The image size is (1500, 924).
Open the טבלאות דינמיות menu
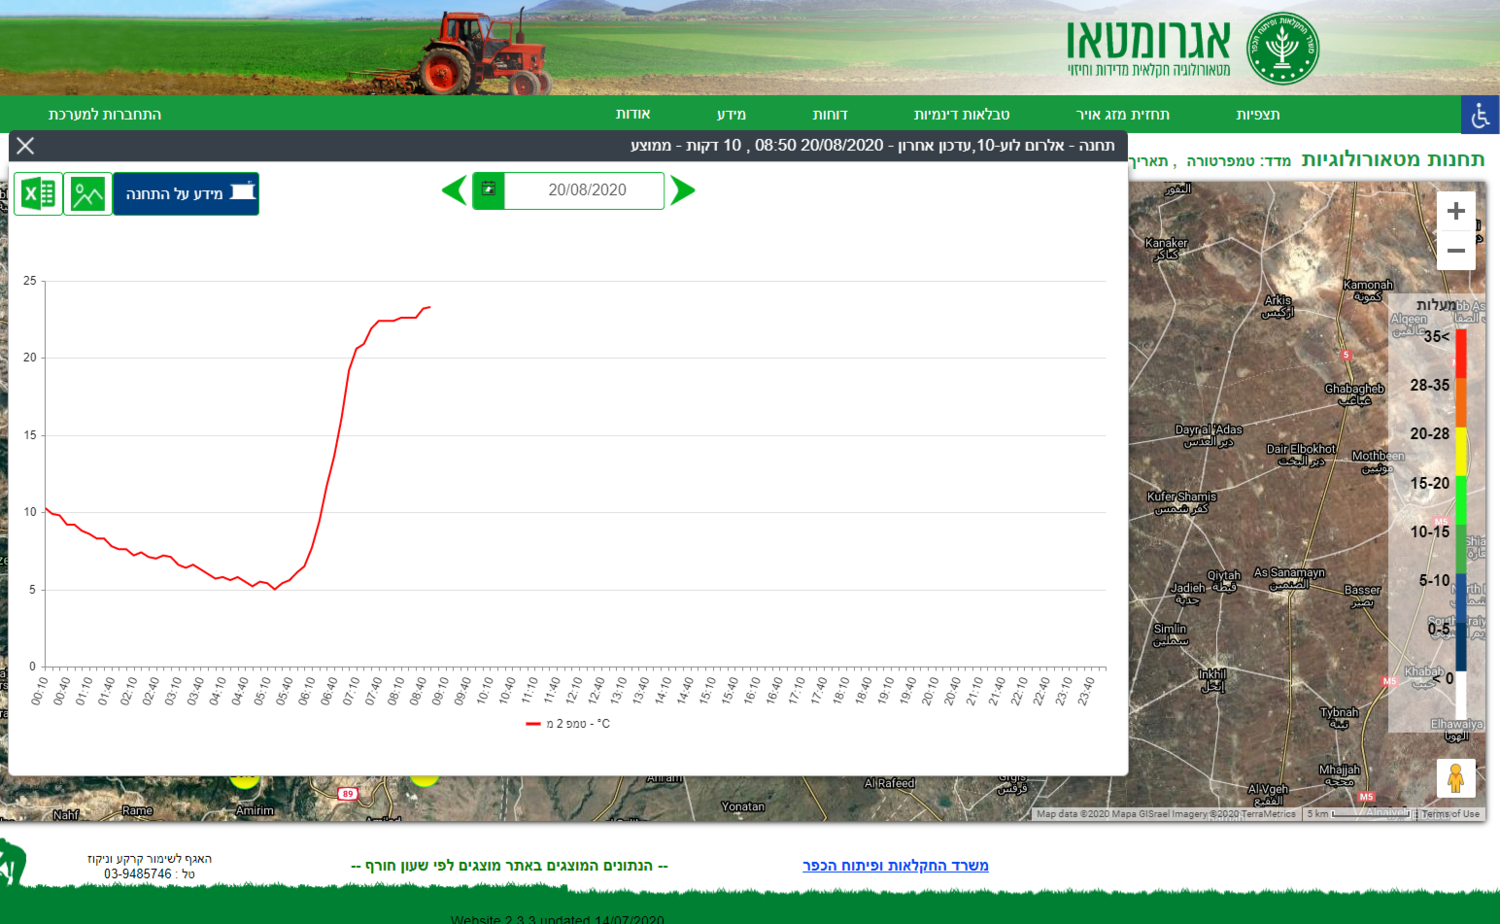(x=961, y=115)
...
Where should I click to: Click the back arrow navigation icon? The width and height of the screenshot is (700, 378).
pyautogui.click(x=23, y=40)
* * *
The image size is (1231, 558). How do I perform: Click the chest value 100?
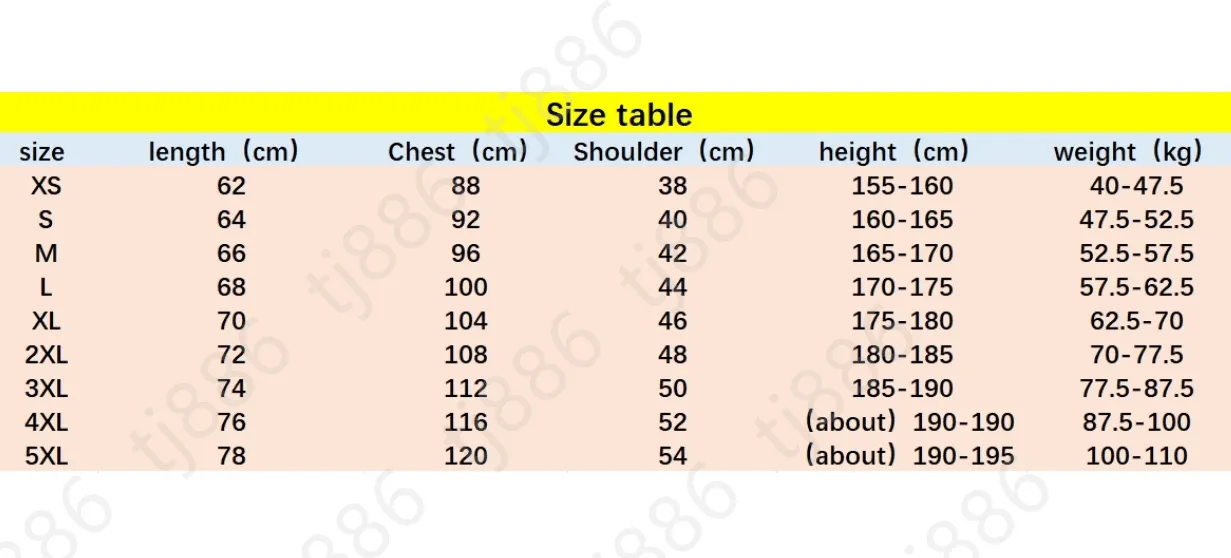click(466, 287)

__Short exercise__: Copy out only the lines from the one containing "Where should I" down to the one containing "pyautogui.click(x=23, y=40)", with "back arrow" swapped for "return arrow" and nothing else altered.

__Reply to the task__:
Where should I click to: Click the return arrow navigation icon? The width and height of the screenshot is (700, 378).
pyautogui.click(x=23, y=40)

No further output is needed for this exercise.